Database management system engine in Rust: storage overview

stencillogic stencillogic
4 min readNov 11, 2021

In this article storage organization of DBMS project (https://github.com/stencillogic/db-core) will be reviewed.
To remind, the project represents schema-less key-value store with ACID properties. It can be considered as a back-end of a relational DBMS with SQL support, non-relational, e.g. document-based, graph, or any other kind of DBMS. More about it in the previous article: https://stencillogic.medium.com/dbms-engine-in-rust-696ce79d18df
There are three types of stores in use:
1. Data store
2. Versioning store
3. Checkpoint store

Data store

Data store serves as the main storage of objects (records, documents, nodes, etc.). Data is stored in blocks of fixed size. Block is the smallest portion of data that can be stored to or loaded from disk. Blocks are organized in extents. Extent is a sequence of blocks and a unit of extension of a store.
In the current implementation all stores represented by files in the file system.
Sample file structure:

File header is an extent with number 0. Blocks in the file header contain file-level metadata and bitmap of free/full extents. Each bit corresponds to an extent in the file. Bitmap is used to search for the place in the file where data can be written. If bit is set then corresponding extent is considered full.
Each extent has header as well. The extent header consists of 1 or more blocks and contains extent-level metadata and bitmap of free/used blocks. Each bit in the bitmap corresponds to a block in the extent. If all bits in the bitmap are set to 1 then extent is considered full, and corresponding bit for the extent is set to 1 in the file header block.
After header blocks in extent follow data blocks. Each data block has a fixed-size header and directory of entries. Entries have variable size and contain data itself. The number of entries in the block can vary as well. New entries can be added, and some existing entries can be deleted with time.
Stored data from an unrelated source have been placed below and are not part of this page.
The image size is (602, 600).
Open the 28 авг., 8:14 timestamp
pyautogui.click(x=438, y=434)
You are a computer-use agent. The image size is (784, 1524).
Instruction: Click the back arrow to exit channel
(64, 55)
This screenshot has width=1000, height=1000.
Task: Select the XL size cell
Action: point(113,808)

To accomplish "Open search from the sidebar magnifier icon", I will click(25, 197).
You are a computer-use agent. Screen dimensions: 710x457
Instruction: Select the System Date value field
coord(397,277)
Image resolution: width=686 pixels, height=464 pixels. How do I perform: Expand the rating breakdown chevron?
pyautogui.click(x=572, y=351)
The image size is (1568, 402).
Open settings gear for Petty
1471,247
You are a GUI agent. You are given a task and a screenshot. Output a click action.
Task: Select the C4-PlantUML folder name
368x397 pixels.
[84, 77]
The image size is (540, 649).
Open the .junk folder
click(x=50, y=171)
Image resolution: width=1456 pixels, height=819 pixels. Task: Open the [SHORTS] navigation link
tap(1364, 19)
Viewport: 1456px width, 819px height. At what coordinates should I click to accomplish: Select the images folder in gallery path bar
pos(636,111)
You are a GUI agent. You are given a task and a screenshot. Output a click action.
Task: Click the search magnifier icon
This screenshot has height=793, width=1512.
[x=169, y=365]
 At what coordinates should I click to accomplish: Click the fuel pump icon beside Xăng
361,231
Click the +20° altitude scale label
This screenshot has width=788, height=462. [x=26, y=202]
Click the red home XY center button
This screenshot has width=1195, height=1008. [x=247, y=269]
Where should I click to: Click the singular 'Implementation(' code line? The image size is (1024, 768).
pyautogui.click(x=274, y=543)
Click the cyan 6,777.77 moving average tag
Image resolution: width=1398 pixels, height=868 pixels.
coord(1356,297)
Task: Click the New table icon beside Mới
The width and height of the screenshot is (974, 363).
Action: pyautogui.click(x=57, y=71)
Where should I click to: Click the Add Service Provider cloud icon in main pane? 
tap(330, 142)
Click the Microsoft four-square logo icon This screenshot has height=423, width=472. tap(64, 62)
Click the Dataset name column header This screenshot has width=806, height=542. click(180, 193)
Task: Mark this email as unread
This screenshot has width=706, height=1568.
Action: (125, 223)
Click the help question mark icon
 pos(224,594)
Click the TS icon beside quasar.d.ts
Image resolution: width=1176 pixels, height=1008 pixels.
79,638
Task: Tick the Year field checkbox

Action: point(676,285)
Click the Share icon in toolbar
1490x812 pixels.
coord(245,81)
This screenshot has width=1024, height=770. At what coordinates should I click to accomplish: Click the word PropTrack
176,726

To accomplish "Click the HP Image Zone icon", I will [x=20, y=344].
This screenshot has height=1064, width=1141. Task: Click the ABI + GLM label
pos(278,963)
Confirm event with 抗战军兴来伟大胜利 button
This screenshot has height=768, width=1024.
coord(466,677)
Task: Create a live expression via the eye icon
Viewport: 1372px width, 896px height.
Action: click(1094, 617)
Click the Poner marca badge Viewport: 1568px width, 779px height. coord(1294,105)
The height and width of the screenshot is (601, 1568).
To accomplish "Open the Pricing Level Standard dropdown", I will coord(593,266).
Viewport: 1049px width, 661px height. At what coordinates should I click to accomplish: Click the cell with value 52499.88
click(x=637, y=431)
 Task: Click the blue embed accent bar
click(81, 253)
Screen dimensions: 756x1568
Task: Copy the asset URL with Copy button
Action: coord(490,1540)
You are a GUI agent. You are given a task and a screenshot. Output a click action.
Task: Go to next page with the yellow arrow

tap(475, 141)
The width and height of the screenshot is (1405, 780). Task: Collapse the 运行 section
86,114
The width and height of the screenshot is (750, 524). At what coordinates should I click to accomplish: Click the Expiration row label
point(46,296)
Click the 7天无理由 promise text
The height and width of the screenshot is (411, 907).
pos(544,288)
Entries are added from the bottom of the block while the header and directory of entries are kept at the top.
If block becomes full then corresponding bit is set in the bitmap of extent header. Contrary, when some space becomes available in the block the bit is set to 0.
When data is being written the system finds a free block, allocates entry there, and writes data into the entry. If entry size is too small to fit all the data the entry can be extended if there is enough of free space in the block for it. If there is no free space available then a new entry in another block is allocated, and previous entry will have a pointer to the newly allocated entry. This way data store allows storing objects of arbitrary size as linked list of entries.

Checkpoint store

Checkpoint store serves as a snapshot of data as of certain moment in time (checkpoint mark). It is used to restore database state after failure or restart.
Before any data block in the main data store can be modified its original state (the state as of checkpoint mark) must be saved in the checkpoint store.
When system starts, it copies all blocks from the checkpoint store to the main data store, then finds the latest checkpoint mark in the transaction log and applies changes starting from that mark.
Checkpoint requires time to complete. Only completed checkpoint can be used for restore. As a result, checkpoint store is used a little differently than the main store. The bitmaps of free/used extents and blocks are not used. Instead, blocks in the checkpoint store are added sequentially one by one.
Since checkpoint can be in uncompleted state the previous checkpoint’s data must be kept until checkpoint completion. To separate uncompleted checkpoint from completed the latter uses odd extent numbers while in-progress checkpoint uses extents with even numbers. During the next checkpoint roles change.

Versioning store

Versioning store serves as MVCC (https://en.wikipedia.org/wiki/Multiversion_concurrency_control). Each entry before modification is first copied to the version store. The versioned entry is used when transaction rolls back or when other transactions need to read corresponding version of the entry. E.g. when we use read committed isolation level we need not to read uncommitted changes which are present in the main store, we will use committed version of data stored in the version store.
Each entry in the main store has a pointer to an entry in the version store. Transaction can use it to find required version of the entry.
Each entry in the version store has a pointer to an entry in the main data store which is used during rollback as location for restore.
Also, entry in version store has pointer to previously created by the current transaction version entry. In other words, all versions created by the transaction are in linked list, which is navigated when transaction rolls back.
Version store represents circular list of extents. With time, oldest and already not used extents are removed from the list, and after can be reused by adding at the head of the list to accommodate new versioning entries.
Blocks from the version store are not checkpointed. Version store is discarded after system restart.

To sum up

There are three types of storage which serve different purposes. Checkpoint store allows restoring state of the database as of certain point in time and is used during system startup. Versioning store serves for transaction isolation and rollback. And the main store serves as a structured storage for the data.

--

--